John Jeremiah Sullivan: I don’t know. I can sometimes dread the idea of it, just purely out of social anxiety. But when I actually get around people, the reasons that I wanted to interview them in the first place take over. And it switches into this more autistic-y mode of just being very into some aspect of what they know and wanting to get it out of them. Once that takes over, I don’t care about how they see me. I’m just trying to accomplish a task: of getting them to say what I want to know. At that point it becomes fun. And they relax, because they’re like, “I know what this transaction is about.”

 

RM: Do you feel spent afterward?

 

JJS: Yeah. It can be weirdly physically exhausting, actually, because you’re turning yourself inside out a little bit. You’re just completely sublimating yourself.

 

RM: Do you remember the first interview you ever conducted?

 

JJS: I was about to say it was for the high school paper, but I think maybe it was a little earlier than that. Sixth grade? I think they sent us out to interview somebody in the community. I interviewed one of my neighbors….You know my dad was a reporter, and I grew up spending a lot of time just following him around, and he always had a notepad, the exact same kind—the long one that fits in your hand so that you can just [mimes flipping the pages up over a spiral-binding on top]. You don’t see them as much anymore. But I grew up watching him just fill that with notes. So it seemed like a pretty natural way of being in the world.

• [Collected data]
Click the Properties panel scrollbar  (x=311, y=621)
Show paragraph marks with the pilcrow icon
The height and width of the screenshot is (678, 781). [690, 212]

• [Work order 1] Transcribe the interview from "JJS: Yeah. It" up to and including "completely sublimating yourself.".
• [Work order 2]
Answer these questions from the interview:
(a) What does Sullivan say can make him dread the idea of interviewing people?
(b) How does he describe the physical effect of interviewing someone?
(c) What was his father's job?
The data is separate material from the interview.

• [Response 1]
JJS: Yeah. It can be weirdly physically exhausting, actually, because you’re turning yourself inside out a little bit. You’re just completely sublimating yourself.

• [Response 2]
(a) Social anxiety.
(b) It can be weirdly physically exhausting.
(c) He was a reporter.